From Ryan Lizza at the New Republic, here's a great little gaffe on Democrats and "American values". Lizza got the following quote from a senior Kerry advisor (in reference to the Ricky Ray Rector case):
"Clinton went back and executed that retarded guy. That said, 'I share your values.'"
Like all the best gaffes, this is true but just a little too blunt. The "values" the Dems lack aren't anything Christlike. They are the values of authoritarianism, militarism, and bare knuckled social discipline. But you aren't quite supposed to say that out loud. The questions it raises about the relationship between morality and "values" are a bit too complex.
I thought all the earnest social commentary about gay marriage after the election was pretty hilarious given that Abu Ghraib and the high level administration involvement in the planning of sexualized torture there was completely absent from the campaign. The Bushies set up a sadomasochistic gay rape factory, but they sure held the line on consensual gay marriage. Nothing says "I share your values" like sodomizing a suspected "evildoer". You just know the Democrats would have been too squeamish for that.

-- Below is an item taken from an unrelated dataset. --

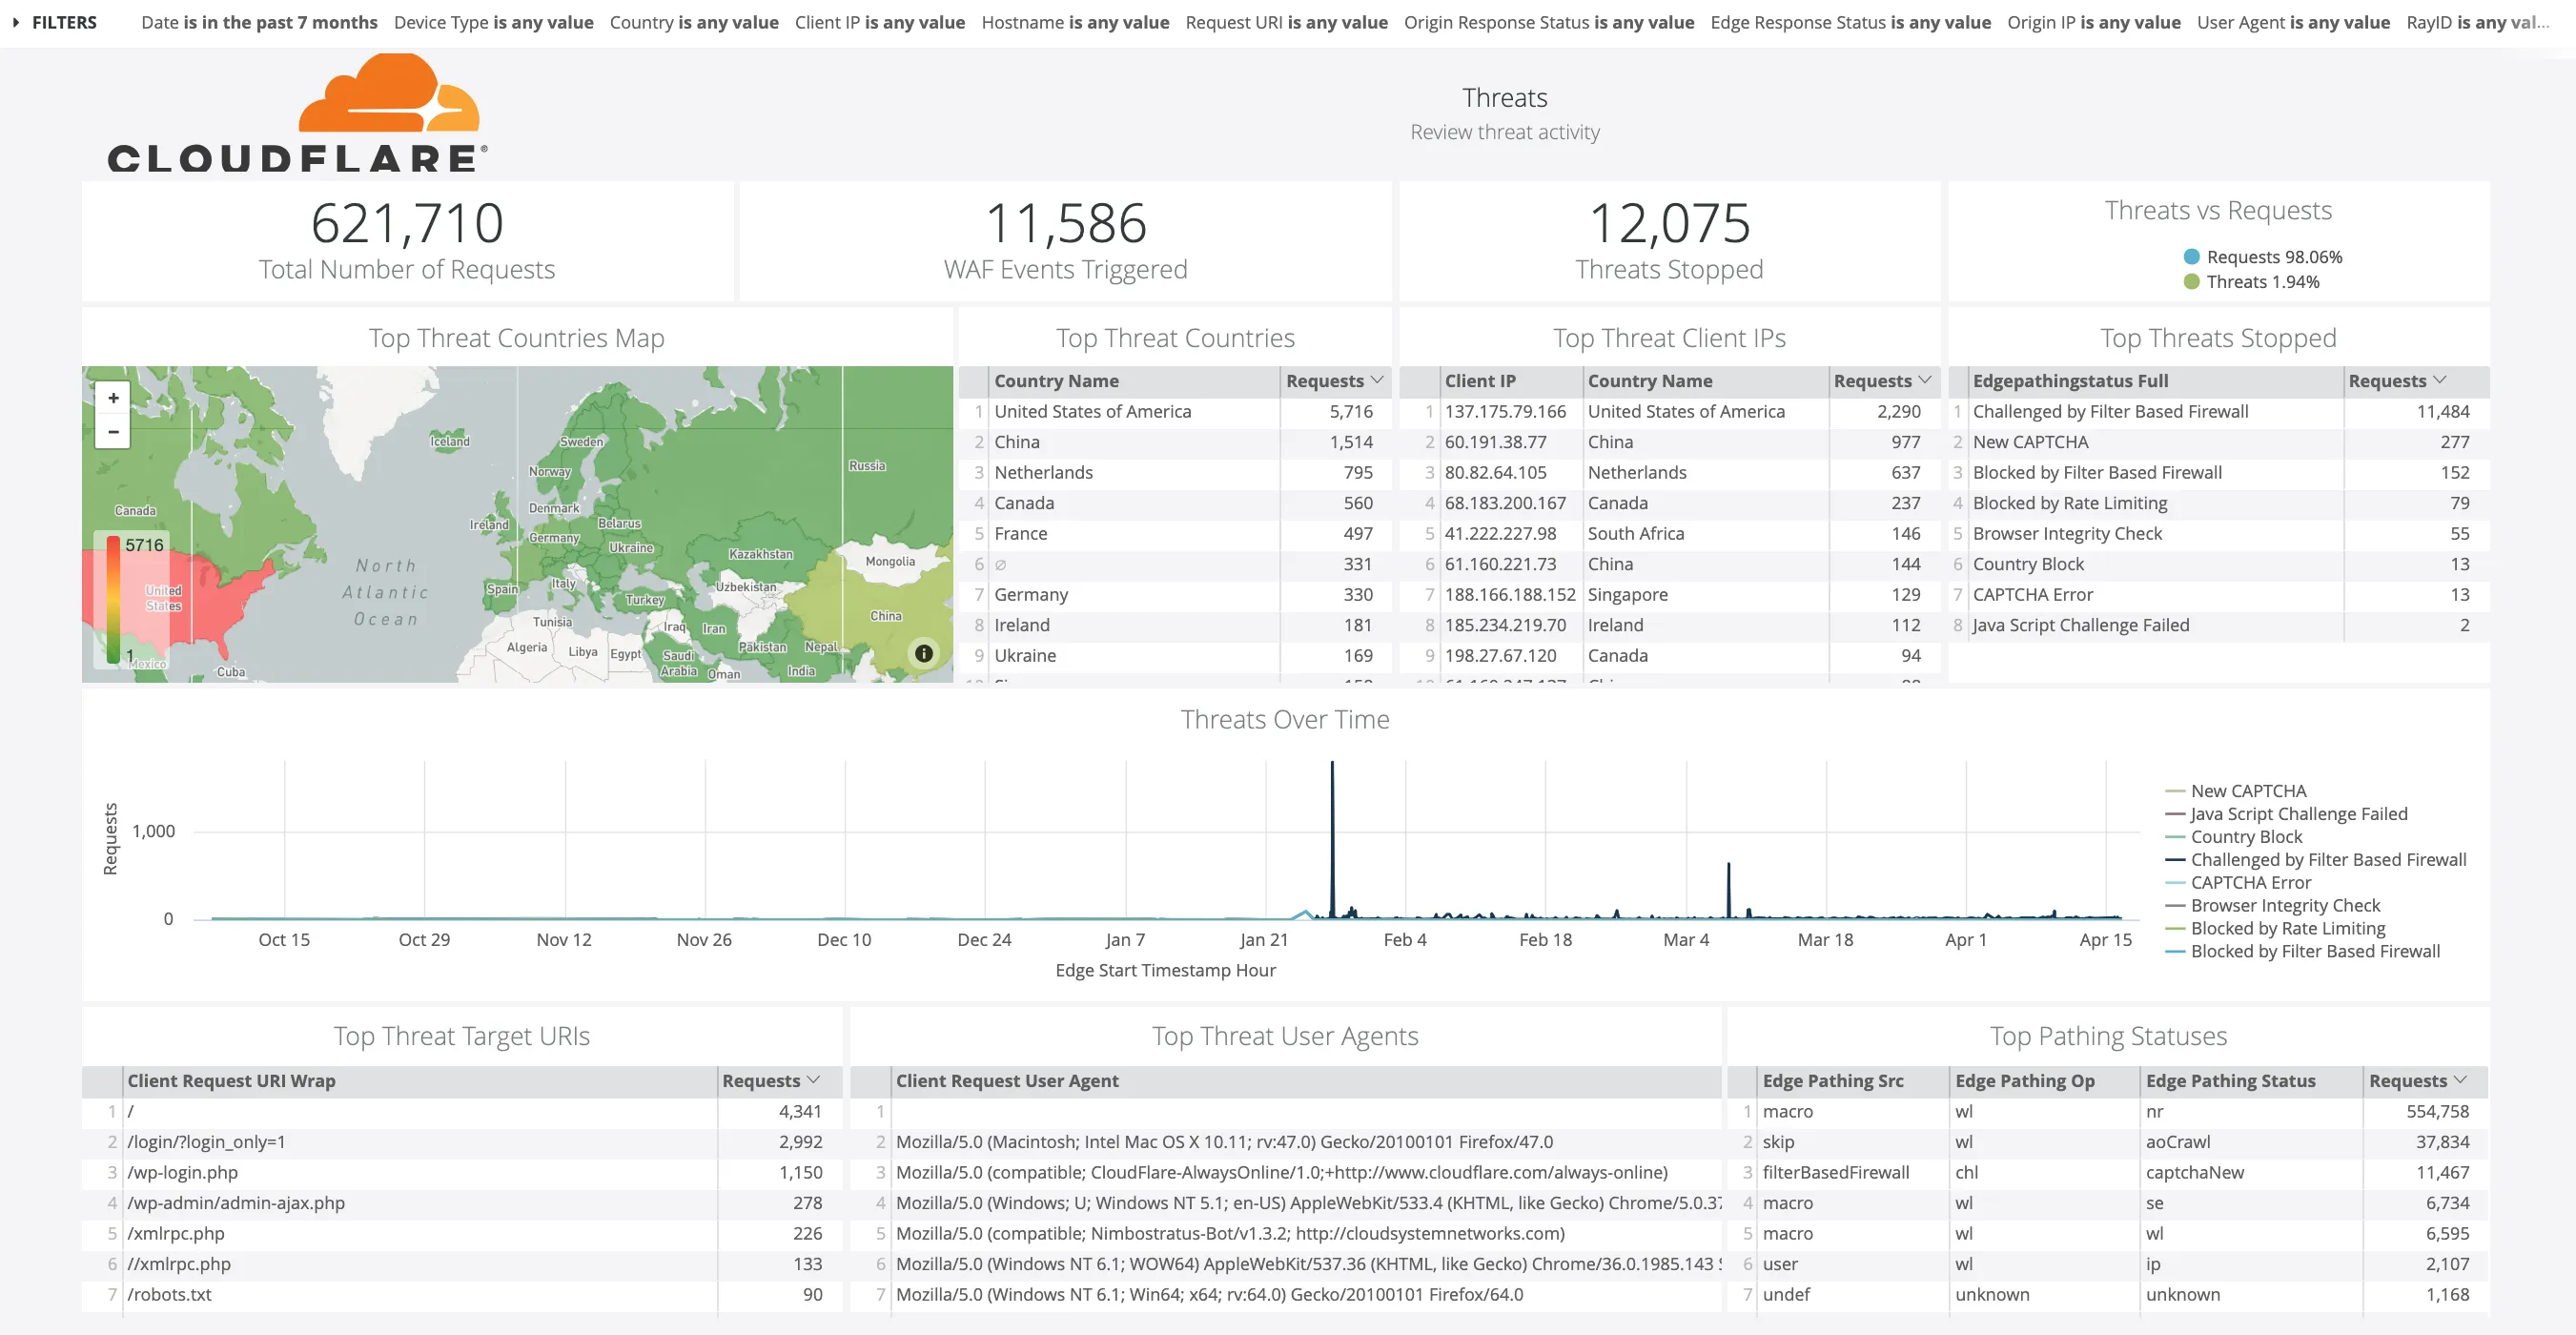Click the FILTERS arrow icon
Screen dimensions: 2576x1335
coord(15,22)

The thing is, this makes emotional if not ethical sense. It falls into place when you think of politics as a matter of identity, not ideas. "Values" -- especially "conservative" ones -- are a shorthand for tribal identity, the willingness to police the group and punish those who don't pay the proper respect to its mores. Defending the tribe can be a pretty morally ambiguous enterprise. As action movies teach us, a willingness to cut moral corners is evidence of true committment to the cause. Hence the suspicion of a "liberal" party committed to universalistic and not just tribal values (global test, anyone?).
What's infuriating is that right now the morally superior path is also the more effective way to defend American interests. It's patently obvious that Abu Ghraib harmed American security, that the lies behind the Iraq invasion did as well. It's also obvious that Americans have benefited from alliances over the last century, not been harmed by them. But in this election signalling tribalism, being "one of us" and not a suspiciously foreign-influenced intellectual type, was apparently more important than thinking about security.